▶ **WHAT IS EXPECTED**: Say how many lines of the listing below hold the string "computer", and say nothing else.

▶ **GIVEN RECORDS**:
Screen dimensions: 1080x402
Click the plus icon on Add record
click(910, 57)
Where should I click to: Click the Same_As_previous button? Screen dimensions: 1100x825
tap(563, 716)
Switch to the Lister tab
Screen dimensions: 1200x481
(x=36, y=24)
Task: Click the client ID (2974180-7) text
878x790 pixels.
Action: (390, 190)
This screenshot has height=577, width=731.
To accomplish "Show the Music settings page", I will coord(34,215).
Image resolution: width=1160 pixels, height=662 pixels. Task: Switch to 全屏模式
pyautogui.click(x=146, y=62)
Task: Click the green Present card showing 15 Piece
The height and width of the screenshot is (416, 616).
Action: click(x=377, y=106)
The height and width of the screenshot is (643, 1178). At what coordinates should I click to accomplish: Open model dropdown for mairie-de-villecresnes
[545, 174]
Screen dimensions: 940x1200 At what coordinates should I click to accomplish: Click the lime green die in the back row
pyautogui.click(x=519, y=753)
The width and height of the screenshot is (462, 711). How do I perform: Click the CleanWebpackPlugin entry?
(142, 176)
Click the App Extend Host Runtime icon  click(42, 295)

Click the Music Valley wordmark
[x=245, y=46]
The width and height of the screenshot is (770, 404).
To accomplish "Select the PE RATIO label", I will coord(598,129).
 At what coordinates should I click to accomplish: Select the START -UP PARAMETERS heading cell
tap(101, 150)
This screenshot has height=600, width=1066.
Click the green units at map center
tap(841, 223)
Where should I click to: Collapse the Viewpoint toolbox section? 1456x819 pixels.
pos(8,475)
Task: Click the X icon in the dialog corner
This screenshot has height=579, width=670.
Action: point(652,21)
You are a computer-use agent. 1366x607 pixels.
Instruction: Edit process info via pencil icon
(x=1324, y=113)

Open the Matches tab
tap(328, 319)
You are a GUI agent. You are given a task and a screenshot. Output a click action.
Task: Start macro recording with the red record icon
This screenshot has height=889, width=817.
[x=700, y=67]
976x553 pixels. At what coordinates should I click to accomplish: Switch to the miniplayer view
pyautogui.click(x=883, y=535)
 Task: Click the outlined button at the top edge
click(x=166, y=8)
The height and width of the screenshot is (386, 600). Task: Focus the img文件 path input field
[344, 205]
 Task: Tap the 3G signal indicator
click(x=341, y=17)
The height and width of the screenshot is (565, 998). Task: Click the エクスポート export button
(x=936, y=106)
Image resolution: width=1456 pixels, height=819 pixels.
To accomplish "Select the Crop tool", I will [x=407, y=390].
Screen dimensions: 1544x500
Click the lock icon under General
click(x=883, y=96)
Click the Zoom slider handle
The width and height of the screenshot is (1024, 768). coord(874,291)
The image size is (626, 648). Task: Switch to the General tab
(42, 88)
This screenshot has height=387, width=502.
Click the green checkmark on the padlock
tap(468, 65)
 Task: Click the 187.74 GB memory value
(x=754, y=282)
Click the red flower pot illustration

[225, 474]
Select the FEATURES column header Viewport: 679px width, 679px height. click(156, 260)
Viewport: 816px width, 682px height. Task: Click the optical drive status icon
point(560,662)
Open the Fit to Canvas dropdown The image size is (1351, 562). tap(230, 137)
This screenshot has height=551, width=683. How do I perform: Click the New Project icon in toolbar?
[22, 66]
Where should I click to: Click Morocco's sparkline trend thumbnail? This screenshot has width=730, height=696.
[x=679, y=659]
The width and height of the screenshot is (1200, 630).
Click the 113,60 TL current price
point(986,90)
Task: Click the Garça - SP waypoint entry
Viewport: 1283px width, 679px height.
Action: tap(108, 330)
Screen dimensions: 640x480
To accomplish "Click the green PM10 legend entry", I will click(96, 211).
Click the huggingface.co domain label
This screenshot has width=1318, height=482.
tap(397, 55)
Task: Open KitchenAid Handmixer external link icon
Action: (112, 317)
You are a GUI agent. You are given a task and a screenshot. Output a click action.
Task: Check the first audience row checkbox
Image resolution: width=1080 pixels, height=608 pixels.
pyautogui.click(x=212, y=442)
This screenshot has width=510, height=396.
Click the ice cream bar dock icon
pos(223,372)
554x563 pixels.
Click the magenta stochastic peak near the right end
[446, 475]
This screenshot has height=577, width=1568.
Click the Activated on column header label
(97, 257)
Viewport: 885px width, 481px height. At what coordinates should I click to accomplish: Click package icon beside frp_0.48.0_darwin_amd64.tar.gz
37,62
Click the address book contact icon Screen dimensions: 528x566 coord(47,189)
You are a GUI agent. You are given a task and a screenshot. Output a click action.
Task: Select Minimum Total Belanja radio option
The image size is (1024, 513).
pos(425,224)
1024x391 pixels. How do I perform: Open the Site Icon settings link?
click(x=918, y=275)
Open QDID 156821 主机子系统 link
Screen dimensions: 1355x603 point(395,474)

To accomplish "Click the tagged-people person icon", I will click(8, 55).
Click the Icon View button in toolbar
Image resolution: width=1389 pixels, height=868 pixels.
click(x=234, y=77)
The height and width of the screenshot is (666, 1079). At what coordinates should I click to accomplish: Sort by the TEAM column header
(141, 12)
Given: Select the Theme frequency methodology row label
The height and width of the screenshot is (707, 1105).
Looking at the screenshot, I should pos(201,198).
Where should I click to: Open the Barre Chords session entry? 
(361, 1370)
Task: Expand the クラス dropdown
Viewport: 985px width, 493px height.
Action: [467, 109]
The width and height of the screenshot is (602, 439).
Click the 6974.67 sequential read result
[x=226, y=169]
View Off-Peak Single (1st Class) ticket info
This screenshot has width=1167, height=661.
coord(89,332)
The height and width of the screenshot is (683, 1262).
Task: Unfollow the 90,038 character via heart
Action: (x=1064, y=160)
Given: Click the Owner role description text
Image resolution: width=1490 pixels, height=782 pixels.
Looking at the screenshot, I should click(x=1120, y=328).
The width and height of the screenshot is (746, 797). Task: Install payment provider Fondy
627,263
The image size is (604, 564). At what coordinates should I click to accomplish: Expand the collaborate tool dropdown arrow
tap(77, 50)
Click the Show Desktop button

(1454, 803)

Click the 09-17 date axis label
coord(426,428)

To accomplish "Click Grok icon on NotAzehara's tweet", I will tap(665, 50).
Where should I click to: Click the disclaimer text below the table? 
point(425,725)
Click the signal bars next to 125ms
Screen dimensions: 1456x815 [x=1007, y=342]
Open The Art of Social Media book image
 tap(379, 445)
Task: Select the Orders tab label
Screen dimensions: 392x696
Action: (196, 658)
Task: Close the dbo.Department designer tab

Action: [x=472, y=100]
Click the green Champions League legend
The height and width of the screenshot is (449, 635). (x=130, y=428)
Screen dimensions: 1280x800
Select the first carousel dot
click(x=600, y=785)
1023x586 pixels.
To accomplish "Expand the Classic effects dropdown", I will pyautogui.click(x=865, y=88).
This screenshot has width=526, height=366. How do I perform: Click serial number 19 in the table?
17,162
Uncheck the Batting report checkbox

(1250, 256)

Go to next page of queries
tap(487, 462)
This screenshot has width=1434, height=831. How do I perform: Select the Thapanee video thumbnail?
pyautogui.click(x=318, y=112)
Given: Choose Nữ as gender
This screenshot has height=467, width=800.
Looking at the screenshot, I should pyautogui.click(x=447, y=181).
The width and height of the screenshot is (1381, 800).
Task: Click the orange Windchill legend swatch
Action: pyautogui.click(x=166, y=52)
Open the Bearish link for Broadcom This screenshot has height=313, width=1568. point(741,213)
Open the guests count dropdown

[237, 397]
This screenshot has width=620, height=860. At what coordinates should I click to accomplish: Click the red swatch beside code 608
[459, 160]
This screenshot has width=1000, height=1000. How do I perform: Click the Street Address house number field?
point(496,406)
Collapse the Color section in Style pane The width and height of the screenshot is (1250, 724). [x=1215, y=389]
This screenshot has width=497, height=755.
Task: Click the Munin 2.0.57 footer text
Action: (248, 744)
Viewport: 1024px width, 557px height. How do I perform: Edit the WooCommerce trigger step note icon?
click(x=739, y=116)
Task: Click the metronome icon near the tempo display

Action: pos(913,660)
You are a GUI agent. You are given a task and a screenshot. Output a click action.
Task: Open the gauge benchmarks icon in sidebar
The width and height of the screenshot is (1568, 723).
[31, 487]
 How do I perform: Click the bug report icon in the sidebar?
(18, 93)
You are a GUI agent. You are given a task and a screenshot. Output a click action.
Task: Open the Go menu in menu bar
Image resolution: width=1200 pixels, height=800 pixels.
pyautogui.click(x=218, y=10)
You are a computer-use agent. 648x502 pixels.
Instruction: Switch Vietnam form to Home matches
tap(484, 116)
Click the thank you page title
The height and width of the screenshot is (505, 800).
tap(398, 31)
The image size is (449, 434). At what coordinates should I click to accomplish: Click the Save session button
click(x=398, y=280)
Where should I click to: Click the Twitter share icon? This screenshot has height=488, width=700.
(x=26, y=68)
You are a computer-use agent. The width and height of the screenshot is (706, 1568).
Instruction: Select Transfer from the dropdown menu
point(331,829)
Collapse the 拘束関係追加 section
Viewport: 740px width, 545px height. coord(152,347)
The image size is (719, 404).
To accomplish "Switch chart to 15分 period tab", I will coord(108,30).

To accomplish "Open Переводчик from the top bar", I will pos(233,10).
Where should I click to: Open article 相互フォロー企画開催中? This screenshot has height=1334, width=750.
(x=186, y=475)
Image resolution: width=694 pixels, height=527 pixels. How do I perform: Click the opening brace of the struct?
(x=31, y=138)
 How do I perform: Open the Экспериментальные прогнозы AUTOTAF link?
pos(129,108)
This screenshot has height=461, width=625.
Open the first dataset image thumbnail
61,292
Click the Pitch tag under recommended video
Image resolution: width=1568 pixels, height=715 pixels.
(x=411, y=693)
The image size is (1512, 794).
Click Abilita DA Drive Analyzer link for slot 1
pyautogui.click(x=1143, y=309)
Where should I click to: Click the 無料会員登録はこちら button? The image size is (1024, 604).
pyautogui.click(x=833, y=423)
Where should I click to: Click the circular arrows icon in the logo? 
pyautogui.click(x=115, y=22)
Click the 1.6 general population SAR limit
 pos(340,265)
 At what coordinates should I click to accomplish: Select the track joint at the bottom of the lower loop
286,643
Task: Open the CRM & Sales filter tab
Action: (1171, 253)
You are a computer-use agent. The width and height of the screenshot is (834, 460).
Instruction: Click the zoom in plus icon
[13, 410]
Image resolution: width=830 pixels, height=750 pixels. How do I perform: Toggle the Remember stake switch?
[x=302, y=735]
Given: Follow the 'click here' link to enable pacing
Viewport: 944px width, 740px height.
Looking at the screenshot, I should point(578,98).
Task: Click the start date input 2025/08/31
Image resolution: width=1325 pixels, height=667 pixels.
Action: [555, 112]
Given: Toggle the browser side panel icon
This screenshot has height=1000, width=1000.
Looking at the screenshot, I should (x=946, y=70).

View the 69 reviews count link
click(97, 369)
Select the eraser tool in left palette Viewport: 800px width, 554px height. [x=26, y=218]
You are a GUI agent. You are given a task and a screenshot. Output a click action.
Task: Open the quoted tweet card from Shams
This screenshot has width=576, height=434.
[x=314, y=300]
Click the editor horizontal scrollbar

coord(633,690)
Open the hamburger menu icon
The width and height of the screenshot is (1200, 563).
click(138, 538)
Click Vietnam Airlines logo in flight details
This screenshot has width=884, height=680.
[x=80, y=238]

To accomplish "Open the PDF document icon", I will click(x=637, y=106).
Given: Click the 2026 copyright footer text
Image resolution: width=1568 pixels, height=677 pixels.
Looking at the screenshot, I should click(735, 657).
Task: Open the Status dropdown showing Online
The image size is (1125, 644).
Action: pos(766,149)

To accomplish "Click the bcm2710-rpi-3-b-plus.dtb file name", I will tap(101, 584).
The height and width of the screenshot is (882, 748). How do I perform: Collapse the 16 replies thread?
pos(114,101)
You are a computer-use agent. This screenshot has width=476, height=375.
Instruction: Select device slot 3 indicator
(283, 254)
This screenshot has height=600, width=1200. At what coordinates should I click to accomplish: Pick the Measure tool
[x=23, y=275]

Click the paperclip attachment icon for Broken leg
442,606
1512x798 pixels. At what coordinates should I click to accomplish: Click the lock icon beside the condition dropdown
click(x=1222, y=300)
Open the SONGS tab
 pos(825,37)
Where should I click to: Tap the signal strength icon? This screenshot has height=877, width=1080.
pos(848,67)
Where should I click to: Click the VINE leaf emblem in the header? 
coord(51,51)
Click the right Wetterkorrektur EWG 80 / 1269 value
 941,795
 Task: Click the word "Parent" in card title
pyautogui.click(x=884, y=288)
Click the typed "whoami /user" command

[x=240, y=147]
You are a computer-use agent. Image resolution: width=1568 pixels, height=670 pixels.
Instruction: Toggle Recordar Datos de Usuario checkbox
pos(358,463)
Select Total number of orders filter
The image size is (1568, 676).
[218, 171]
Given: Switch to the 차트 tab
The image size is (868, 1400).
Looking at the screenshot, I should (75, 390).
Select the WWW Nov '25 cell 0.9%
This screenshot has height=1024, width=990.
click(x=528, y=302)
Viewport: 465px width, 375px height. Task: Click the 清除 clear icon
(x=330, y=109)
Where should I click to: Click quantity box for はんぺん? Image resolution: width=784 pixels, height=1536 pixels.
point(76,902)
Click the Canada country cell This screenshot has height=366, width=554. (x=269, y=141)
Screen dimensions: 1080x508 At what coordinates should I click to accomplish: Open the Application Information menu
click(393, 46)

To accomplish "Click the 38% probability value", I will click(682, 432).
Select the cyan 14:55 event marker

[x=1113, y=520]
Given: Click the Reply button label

▶ **OUTPUT FOR THIS TASK**: 6